**TESTO CITATO**
Perù. Parlare di Juan in modo che Pedro ascolti

Alberto M. Adrianzén, Resumen Latinoamericano, 12 luglio 2021

“Un popolo che non sa da dove viene non sa dove va”
José Antonio Maravall

Il giorno prima delle elezioni al secondo turno, pubblicai su facebook una foto del generale Juan Velasco Alvarado sorridente con didascalia che diceva: “Ci vediamo domani”.

Quando si seppero i primi risultati che davano vincitore al Professor Pedro Castillo di Peru Libre, pubblicai un’altra foto di Velasco, ma questa volta che parlava al telefono con una didascalia che diceva: “Ciao Pedro…” La mia idea era collegare Pedro Castillo con Juan Velasco Alvarado poiché si possa dire che Castillo, di padre contadino, maestro di campagna, è “figlio e prodotto” della riforma agraria e del processo riformista che scatenò il Velasquismo negli anni Sessanta e Settanta. Ma soprattutto per dimostrare che il suo trionfo elettorale chiude un lungo ciclo storico iniziato col processo di Velasco di oltre cinquant’anni fa.

**SFIDA 1**
Nell'articolo sul Perù, quale didascalia accompagnava la foto del generale Velasco sorridente pubblicata il giorno prima del secondo turno?
**SFIDA 2**
Riscrivi fedelmente il brano dell'articolo sul Perù che va da "José Antonio Maravall" fino a "oltre cinquant’anni fa.", estremi compresi.
Le righe seguenti provengono da una fonte diversa dall'articolo sul Perù.

**ESTRATTI DEL DATASET**

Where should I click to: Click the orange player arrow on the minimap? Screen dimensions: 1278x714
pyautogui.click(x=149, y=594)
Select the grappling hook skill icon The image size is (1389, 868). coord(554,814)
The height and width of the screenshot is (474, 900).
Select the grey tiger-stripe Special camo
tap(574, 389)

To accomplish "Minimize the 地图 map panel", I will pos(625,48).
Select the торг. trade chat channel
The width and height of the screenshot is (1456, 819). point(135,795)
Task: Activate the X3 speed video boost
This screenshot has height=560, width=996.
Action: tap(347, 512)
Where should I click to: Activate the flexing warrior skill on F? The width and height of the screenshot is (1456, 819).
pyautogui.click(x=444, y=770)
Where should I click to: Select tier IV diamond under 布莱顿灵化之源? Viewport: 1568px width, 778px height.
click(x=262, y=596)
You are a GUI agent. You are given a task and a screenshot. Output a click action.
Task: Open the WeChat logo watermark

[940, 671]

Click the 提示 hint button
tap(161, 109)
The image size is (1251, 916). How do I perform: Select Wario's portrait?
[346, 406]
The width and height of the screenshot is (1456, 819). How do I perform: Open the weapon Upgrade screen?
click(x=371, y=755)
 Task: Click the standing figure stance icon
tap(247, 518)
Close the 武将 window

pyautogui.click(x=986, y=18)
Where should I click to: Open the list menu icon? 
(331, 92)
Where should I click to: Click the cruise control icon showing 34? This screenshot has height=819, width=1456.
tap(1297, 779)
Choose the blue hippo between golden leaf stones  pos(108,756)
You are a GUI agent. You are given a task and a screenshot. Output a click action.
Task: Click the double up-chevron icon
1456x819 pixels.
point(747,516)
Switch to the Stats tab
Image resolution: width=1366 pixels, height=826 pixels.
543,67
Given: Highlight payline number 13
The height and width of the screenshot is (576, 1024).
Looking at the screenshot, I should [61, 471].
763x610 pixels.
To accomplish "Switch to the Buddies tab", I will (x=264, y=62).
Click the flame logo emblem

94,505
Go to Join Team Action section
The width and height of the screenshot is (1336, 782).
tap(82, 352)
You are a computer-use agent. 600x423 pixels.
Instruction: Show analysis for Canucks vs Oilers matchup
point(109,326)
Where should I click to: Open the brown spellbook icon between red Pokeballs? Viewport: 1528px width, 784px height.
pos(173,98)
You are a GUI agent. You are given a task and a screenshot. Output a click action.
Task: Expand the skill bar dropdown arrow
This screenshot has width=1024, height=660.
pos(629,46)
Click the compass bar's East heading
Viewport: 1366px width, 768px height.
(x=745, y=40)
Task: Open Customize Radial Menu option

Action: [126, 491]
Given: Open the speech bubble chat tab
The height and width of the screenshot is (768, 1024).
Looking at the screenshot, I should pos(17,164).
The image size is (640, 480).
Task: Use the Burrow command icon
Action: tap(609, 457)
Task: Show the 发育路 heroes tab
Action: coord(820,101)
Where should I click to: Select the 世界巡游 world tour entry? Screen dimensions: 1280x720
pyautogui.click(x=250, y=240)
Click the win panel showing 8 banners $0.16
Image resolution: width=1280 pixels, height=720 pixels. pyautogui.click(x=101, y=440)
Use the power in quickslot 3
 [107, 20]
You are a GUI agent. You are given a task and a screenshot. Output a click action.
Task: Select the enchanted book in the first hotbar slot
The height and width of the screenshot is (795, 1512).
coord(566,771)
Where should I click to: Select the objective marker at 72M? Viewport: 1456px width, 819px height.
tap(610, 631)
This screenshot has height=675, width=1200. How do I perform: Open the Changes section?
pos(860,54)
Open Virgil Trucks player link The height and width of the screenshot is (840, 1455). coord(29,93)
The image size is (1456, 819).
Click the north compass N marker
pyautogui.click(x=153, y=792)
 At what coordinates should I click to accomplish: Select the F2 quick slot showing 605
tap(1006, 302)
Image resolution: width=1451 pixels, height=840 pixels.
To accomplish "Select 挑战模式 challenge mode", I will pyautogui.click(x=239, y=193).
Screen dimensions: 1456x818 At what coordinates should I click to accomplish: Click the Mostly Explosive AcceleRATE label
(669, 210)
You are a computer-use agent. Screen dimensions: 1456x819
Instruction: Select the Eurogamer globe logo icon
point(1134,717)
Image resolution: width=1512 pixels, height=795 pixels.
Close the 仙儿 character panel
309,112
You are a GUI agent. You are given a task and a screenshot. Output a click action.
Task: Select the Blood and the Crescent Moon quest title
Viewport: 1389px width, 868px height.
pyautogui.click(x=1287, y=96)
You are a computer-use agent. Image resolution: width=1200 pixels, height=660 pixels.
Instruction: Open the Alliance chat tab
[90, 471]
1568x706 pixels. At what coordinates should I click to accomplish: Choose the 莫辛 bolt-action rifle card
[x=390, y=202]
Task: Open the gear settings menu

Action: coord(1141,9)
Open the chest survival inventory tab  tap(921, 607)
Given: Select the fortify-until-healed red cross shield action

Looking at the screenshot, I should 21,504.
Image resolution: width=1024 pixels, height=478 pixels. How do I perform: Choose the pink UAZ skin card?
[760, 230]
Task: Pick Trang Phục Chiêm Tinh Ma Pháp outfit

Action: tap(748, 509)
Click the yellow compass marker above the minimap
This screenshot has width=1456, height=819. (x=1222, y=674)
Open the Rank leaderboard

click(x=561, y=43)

**ESITO DELL'ESERCIZIO 1**
La didascalia diceva: “Ci vediamo domani”.

**ESITO DELL'ESERCIZIO 2**
José Antonio Maravall

Il giorno prima delle elezioni al secondo turno, pubblicai su facebook una foto del generale Juan Velasco Alvarado sorridente con didascalia che diceva: “Ci vediamo domani”.

Quando si seppero i primi risultati che davano vincitore al Professor Pedro Castillo di Peru Libre, pubblicai un’altra foto di Velasco, ma questa volta che parlava al telefono con una didascalia che diceva: “Ciao Pedro…” La mia idea era collegare Pedro Castillo con Juan Velasco Alvarado poiché si possa dire che Castillo, di padre contadino, maestro di campagna, è “figlio e prodotto” della riforma agraria e del processo riformista che scatenò il Velasquismo negli anni Sessanta e Settanta. Ma soprattutto per dimostrare che il suo trionfo elettorale chiude un lungo ciclo storico iniziato col processo di Velasco di oltre cinquant’anni fa.